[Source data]
────
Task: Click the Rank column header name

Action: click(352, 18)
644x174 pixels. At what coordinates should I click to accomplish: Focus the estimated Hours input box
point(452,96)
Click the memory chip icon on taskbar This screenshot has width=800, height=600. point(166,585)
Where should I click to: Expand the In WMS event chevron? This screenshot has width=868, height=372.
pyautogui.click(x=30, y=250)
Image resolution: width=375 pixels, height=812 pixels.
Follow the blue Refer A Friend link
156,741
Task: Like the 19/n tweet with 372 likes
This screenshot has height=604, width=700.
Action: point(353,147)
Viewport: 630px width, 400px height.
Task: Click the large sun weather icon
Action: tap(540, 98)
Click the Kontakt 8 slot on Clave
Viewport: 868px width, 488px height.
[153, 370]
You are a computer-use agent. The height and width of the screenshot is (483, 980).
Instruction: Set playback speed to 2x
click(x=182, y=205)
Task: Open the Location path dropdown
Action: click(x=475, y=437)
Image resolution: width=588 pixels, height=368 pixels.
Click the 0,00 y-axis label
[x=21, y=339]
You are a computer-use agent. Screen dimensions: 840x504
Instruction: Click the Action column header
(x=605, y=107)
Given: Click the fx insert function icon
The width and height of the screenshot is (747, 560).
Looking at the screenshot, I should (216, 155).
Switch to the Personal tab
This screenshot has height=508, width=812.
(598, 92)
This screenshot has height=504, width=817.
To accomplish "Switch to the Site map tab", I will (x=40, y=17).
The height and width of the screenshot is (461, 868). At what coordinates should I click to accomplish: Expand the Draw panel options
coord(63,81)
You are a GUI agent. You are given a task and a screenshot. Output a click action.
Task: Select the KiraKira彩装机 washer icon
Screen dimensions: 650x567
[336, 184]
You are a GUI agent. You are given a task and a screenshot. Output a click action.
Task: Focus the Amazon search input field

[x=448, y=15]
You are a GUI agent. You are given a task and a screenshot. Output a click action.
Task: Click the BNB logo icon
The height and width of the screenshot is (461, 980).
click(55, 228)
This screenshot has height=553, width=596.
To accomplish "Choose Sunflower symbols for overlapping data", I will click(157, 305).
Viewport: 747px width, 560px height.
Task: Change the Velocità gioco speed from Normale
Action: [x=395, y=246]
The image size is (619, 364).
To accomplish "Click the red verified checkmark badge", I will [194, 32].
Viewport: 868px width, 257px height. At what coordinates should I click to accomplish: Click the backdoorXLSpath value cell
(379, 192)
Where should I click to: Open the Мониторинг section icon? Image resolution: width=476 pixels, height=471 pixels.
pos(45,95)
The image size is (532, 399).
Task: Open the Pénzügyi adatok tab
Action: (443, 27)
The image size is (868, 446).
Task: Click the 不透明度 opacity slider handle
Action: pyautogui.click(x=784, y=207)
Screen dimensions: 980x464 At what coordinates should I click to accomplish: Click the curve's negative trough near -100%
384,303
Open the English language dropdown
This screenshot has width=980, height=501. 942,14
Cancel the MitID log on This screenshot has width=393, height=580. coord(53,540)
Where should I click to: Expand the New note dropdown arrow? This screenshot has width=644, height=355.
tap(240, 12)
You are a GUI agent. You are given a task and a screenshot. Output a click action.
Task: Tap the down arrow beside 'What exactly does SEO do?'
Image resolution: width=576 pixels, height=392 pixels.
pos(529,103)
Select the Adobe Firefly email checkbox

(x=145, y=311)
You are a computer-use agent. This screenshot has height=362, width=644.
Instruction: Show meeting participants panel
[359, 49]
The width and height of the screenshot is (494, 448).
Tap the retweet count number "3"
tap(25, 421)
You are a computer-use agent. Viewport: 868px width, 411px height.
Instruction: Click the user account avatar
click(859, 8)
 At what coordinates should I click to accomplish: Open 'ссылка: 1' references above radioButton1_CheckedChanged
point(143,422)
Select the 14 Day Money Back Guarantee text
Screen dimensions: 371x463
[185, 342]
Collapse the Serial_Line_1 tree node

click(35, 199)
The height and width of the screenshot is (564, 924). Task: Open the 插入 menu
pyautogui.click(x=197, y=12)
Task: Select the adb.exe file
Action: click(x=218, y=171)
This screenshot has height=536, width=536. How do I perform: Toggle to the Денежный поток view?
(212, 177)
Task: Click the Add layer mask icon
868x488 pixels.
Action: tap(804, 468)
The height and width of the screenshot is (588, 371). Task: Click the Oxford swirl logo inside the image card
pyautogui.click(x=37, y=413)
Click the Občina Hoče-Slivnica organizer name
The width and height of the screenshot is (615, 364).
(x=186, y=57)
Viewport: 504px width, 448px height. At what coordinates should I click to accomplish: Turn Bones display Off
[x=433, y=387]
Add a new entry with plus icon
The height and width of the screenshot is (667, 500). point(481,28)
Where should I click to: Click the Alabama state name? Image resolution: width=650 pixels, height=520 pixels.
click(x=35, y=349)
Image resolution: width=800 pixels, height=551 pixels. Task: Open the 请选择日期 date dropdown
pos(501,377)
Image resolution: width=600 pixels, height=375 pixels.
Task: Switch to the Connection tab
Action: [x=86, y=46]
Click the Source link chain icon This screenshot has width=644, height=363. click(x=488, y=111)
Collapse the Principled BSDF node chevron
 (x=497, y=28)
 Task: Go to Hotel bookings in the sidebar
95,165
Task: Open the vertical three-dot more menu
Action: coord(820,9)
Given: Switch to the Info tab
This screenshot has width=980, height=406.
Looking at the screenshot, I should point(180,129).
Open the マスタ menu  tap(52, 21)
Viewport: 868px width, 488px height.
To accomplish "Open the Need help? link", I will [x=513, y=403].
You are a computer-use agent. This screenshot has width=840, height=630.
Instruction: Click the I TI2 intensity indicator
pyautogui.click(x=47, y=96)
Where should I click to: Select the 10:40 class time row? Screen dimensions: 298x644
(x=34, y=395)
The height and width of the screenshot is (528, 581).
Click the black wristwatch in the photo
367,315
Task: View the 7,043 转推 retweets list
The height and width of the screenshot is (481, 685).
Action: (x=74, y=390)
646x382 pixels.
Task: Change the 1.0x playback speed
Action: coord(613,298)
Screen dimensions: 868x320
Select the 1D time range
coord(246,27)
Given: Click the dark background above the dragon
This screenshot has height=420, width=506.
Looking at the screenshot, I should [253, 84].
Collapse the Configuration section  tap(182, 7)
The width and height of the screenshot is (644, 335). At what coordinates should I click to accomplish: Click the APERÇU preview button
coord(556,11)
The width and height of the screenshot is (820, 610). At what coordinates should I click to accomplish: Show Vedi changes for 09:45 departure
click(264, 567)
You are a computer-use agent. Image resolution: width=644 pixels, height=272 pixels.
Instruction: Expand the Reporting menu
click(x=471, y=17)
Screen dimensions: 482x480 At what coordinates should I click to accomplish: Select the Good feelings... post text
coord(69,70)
────
Each line of the data is to be written out again exactly.

Task: Click the Rank column header name

Action: click(352, 18)
644x174 pixels. At what coordinates should I click to accomplish: Focus the estimated Hours input box
point(452,96)
Click the memory chip icon on taskbar This screenshot has width=800, height=600. point(166,585)
Where should I click to: Expand the In WMS event chevron? This screenshot has width=868, height=372.
pyautogui.click(x=30, y=250)
Image resolution: width=375 pixels, height=812 pixels.
Follow the blue Refer A Friend link
156,741
Task: Like the 19/n tweet with 372 likes
This screenshot has height=604, width=700.
Action: point(353,147)
Viewport: 630px width, 400px height.
Task: Click the large sun weather icon
Action: tap(540, 98)
Click the Kontakt 8 slot on Clave
Viewport: 868px width, 488px height.
[153, 370]
You are a computer-use agent. The height and width of the screenshot is (483, 980).
Instruction: Set playback speed to 2x
click(x=182, y=205)
Task: Open the Location path dropdown
Action: click(x=475, y=437)
Image resolution: width=588 pixels, height=368 pixels.
Click the 0,00 y-axis label
[x=21, y=339]
You are a computer-use agent. Screen dimensions: 840x504
Instruction: Click the Action column header
(x=605, y=107)
Given: Click the fx insert function icon
The width and height of the screenshot is (747, 560).
Looking at the screenshot, I should (216, 155).
Switch to the Personal tab
This screenshot has height=508, width=812.
(598, 92)
This screenshot has height=504, width=817.
To accomplish "Switch to the Site map tab", I will (x=40, y=17).
The height and width of the screenshot is (461, 868). At what coordinates should I click to accomplish: Expand the Draw panel options
coord(63,81)
You are a GUI agent. You are given a task and a screenshot. Output a click action.
Task: Select the KiraKira彩装机 washer icon
Screen dimensions: 650x567
[336, 184]
You are a GUI agent. You are given a task and a screenshot. Output a click action.
Task: Focus the Amazon search input field

[x=448, y=15]
You are a GUI agent. You are given a task and a screenshot. Output a click action.
Task: Click the BNB logo icon
The height and width of the screenshot is (461, 980).
click(55, 228)
This screenshot has height=553, width=596.
To accomplish "Choose Sunflower symbols for overlapping data", I will click(157, 305).
Viewport: 747px width, 560px height.
Task: Change the Velocità gioco speed from Normale
Action: [x=395, y=246]
The image size is (619, 364).
To accomplish "Click the red verified checkmark badge", I will [194, 32].
Viewport: 868px width, 257px height. At what coordinates should I click to accomplish: Click the backdoorXLSpath value cell
(379, 192)
Where should I click to: Open the Мониторинг section icon? Image resolution: width=476 pixels, height=471 pixels.
pos(45,95)
The image size is (532, 399).
Task: Open the Pénzügyi adatok tab
Action: (443, 27)
The image size is (868, 446).
Task: Click the 不透明度 opacity slider handle
Action: pyautogui.click(x=784, y=207)
Screen dimensions: 980x464 At what coordinates should I click to accomplish: Click the curve's negative trough near -100%
384,303
Open the English language dropdown
This screenshot has width=980, height=501. 942,14
Cancel the MitID log on This screenshot has width=393, height=580. coord(53,540)
Where should I click to: Expand the New note dropdown arrow? This screenshot has width=644, height=355.
tap(240, 12)
You are a GUI agent. You are given a task and a screenshot. Output a click action.
Task: Tap the down arrow beside 'What exactly does SEO do?'
Image resolution: width=576 pixels, height=392 pixels.
pos(529,103)
Select the Adobe Firefly email checkbox

(x=145, y=311)
You are a computer-use agent. This screenshot has height=362, width=644.
Instruction: Show meeting participants panel
[359, 49]
The width and height of the screenshot is (494, 448).
Tap the retweet count number "3"
tap(25, 421)
You are a computer-use agent. Viewport: 868px width, 411px height.
Instruction: Click the user account avatar
click(859, 8)
 At what coordinates should I click to accomplish: Open 'ссылка: 1' references above radioButton1_CheckedChanged
point(143,422)
Select the 14 Day Money Back Guarantee text
Screen dimensions: 371x463
[185, 342]
Collapse the Serial_Line_1 tree node

click(35, 199)
The height and width of the screenshot is (564, 924). Task: Open the 插入 menu
pyautogui.click(x=197, y=12)
Task: Select the adb.exe file
Action: click(x=218, y=171)
This screenshot has height=536, width=536. How do I perform: Toggle to the Денежный поток view?
(212, 177)
Task: Click the Add layer mask icon
868x488 pixels.
Action: tap(804, 468)
The height and width of the screenshot is (588, 371). Task: Click the Oxford swirl logo inside the image card
pyautogui.click(x=37, y=413)
Click the Občina Hoče-Slivnica organizer name
The width and height of the screenshot is (615, 364).
(x=186, y=57)
Viewport: 504px width, 448px height. At what coordinates should I click to accomplish: Turn Bones display Off
[x=433, y=387]
Add a new entry with plus icon
The height and width of the screenshot is (667, 500). point(481,28)
Where should I click to: Click the Alabama state name? Image resolution: width=650 pixels, height=520 pixels.
click(x=35, y=349)
Image resolution: width=800 pixels, height=551 pixels. Task: Open the 请选择日期 date dropdown
pos(501,377)
Image resolution: width=600 pixels, height=375 pixels.
Task: Switch to the Connection tab
Action: [x=86, y=46]
Click the Source link chain icon This screenshot has width=644, height=363. click(x=488, y=111)
Collapse the Principled BSDF node chevron
 (x=497, y=28)
 Task: Go to Hotel bookings in the sidebar
95,165
Task: Open the vertical three-dot more menu
Action: coord(820,9)
Given: Switch to the Info tab
This screenshot has width=980, height=406.
Looking at the screenshot, I should point(180,129).
Open the マスタ menu  tap(52, 21)
Viewport: 868px width, 488px height.
To accomplish "Open the Need help? link", I will [x=513, y=403].
You are a computer-use agent. This screenshot has width=840, height=630.
Instruction: Click the I TI2 intensity indicator
pyautogui.click(x=47, y=96)
Where should I click to: Select the 10:40 class time row? Screen dimensions: 298x644
(x=34, y=395)
The height and width of the screenshot is (528, 581).
Click the black wristwatch in the photo
367,315
Task: View the 7,043 转推 retweets list
The height and width of the screenshot is (481, 685).
Action: (x=74, y=390)
646x382 pixels.
Task: Change the 1.0x playback speed
Action: coord(613,298)
Screen dimensions: 868x320
Select the 1D time range
coord(246,27)
Given: Click the dark background above the dragon
This screenshot has height=420, width=506.
Looking at the screenshot, I should [253, 84].
Collapse the Configuration section  tap(182, 7)
The width and height of the screenshot is (644, 335). At what coordinates should I click to accomplish: Click the APERÇU preview button
coord(556,11)
The width and height of the screenshot is (820, 610). At what coordinates should I click to accomplish: Show Vedi changes for 09:45 departure
click(264, 567)
You are a computer-use agent. Image resolution: width=644 pixels, height=272 pixels.
Instruction: Expand the Reporting menu
click(x=471, y=17)
Screen dimensions: 482x480 At what coordinates should I click to accomplish: Select the Good feelings... post text
coord(69,70)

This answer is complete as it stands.